Selami Mutlu

Selami Mutlu

TÜİK kalemini siyasi rüzgâra göre ayarlarsa!

TÜİK kalemini siyasi rüzgâra göre ayarlarsa!

TÜİK her vatandaşın elini kolunu sallayarak girebileceği binasına, Türkiye’nin Ana Muhalefet Partisi Başkanı ve beraberinde ki yetili uzman partili vekillerin kapıdan içeriye alınmaması olayında yaşanan durum, Türkiye’nin demokrasi ve devlet geleneğinin içine düştüğü bir trajediyi göstermektedir. TÜİK binasına gidiliş amacı piyasanın içine düştüğü gerçek enflasyon değerlerinin verilen değerlerde olmadığını, piyasada oluşan enflasyon değerlerinin bunun çok daha yüksek olduğunu söylemek, TÜİK ’in yaptığı tespitlerin, verilerinin neye göre belirlendiğini sormak gereğinden kaynaklanmıştır.

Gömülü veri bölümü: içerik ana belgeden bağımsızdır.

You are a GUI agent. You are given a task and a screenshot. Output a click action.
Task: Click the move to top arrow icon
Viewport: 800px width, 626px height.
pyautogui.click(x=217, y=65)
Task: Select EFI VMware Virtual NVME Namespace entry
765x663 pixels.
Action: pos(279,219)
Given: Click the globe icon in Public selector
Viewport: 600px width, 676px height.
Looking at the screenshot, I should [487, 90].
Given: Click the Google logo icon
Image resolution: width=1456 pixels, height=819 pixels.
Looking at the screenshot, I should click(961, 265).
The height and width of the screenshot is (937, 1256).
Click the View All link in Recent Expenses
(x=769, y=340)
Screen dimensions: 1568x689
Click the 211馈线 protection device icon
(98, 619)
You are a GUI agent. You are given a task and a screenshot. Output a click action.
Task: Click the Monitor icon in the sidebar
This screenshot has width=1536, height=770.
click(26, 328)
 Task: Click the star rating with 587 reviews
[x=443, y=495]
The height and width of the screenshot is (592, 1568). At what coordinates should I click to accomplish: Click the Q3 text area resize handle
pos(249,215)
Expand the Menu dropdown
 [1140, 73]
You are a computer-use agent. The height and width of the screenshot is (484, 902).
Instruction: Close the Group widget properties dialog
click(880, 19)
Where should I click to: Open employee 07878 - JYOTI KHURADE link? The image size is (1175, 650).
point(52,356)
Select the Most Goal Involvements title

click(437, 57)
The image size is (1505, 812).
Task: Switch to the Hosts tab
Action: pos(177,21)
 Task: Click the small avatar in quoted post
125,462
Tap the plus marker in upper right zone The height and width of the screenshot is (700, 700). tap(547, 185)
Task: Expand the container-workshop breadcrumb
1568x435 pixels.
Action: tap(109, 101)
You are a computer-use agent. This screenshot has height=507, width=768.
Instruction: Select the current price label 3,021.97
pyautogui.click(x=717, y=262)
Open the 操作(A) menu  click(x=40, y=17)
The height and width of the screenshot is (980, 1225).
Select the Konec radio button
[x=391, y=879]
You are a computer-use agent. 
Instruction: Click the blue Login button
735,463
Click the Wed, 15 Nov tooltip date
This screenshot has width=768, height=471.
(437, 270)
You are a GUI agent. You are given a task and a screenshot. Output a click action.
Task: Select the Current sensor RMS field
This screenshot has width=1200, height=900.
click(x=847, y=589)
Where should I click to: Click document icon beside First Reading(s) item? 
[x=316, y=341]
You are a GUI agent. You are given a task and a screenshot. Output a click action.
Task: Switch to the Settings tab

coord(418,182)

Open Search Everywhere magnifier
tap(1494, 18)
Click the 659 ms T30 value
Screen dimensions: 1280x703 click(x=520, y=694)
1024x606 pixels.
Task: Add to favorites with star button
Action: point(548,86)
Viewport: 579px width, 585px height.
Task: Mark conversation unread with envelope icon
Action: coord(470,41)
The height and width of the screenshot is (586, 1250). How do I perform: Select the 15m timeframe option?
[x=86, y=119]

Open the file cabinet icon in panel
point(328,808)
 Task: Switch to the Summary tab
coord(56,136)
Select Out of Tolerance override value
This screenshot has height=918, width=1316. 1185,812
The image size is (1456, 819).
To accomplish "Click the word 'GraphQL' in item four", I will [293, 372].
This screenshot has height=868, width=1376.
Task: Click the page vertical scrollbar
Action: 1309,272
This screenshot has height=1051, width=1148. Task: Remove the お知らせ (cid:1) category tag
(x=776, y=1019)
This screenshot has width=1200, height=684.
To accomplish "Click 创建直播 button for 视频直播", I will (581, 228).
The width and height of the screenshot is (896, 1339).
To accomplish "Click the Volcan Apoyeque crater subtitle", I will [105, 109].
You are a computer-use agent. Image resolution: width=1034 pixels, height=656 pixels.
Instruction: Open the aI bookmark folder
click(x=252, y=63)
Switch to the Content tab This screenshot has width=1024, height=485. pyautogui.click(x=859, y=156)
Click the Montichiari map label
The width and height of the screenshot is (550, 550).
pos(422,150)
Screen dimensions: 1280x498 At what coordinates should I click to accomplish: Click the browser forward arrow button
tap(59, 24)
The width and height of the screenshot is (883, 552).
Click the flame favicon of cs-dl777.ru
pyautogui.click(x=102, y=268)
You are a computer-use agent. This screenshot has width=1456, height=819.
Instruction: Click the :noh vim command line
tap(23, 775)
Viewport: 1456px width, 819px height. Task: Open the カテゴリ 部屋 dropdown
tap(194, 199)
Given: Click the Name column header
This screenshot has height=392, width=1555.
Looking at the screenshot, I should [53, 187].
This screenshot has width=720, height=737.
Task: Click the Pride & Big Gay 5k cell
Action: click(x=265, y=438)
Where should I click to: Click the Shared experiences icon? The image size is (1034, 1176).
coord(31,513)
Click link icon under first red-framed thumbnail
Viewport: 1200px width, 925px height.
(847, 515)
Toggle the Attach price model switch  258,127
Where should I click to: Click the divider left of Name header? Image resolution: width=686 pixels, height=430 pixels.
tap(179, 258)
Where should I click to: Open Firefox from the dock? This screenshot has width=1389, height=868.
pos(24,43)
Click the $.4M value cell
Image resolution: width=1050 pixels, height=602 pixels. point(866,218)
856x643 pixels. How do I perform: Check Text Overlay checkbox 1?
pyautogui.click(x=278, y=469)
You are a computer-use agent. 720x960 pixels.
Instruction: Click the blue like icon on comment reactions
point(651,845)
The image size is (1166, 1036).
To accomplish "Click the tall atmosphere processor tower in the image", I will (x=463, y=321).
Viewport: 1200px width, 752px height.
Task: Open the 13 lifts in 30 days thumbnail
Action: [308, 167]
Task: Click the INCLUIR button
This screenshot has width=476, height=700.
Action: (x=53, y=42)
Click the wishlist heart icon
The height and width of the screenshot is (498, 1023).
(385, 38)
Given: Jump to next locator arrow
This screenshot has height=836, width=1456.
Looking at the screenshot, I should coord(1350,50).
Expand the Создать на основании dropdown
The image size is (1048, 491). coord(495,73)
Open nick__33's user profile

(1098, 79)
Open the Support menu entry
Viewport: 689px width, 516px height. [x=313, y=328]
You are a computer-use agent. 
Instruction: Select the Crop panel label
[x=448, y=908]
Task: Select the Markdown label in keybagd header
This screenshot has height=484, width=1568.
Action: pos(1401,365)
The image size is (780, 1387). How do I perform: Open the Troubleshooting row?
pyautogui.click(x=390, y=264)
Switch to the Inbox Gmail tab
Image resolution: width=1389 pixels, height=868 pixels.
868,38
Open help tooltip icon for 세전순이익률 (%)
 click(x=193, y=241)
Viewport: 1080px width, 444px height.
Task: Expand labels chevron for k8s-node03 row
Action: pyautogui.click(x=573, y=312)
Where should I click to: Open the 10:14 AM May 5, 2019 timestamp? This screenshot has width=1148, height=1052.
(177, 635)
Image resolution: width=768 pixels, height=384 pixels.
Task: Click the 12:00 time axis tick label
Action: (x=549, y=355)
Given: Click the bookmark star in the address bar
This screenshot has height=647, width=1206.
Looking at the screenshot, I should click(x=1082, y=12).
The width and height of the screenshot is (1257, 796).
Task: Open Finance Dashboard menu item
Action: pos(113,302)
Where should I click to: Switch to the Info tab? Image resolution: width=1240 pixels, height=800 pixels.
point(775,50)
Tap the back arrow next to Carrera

TÜİK’ in gerçek enflasyon değerlerinin bu denli düşük olarak gösterilmesinin altında yatan gerçek nedir? Enflasyon değerlerinin tespiti neye göre baz alınmıştır? Bu soruları sormak muhalefet partilerinin görevidir. TÜİK ’in kapılarını kapatarak gelenlerin içeriye alınmamasını sağlaması kurumsal bir yapının varlığını zedelemiştir. Daha öncede haber verilerek gidilen TCMB (Türkiye Cumhuriyeti Merkez Bankası)’nda hiçbir sorun yaşanmamış bir Ana muhalefet Partisinin ve beraberinde ki heyet kapıdan çevrilmemişti. Gerekli bilgi alışverişi yapılarak demokrasinin ve devlet geleneğinin gerekleri çerçevesinde hiçbir sorun yaşanmadan sonuçlanmıştı.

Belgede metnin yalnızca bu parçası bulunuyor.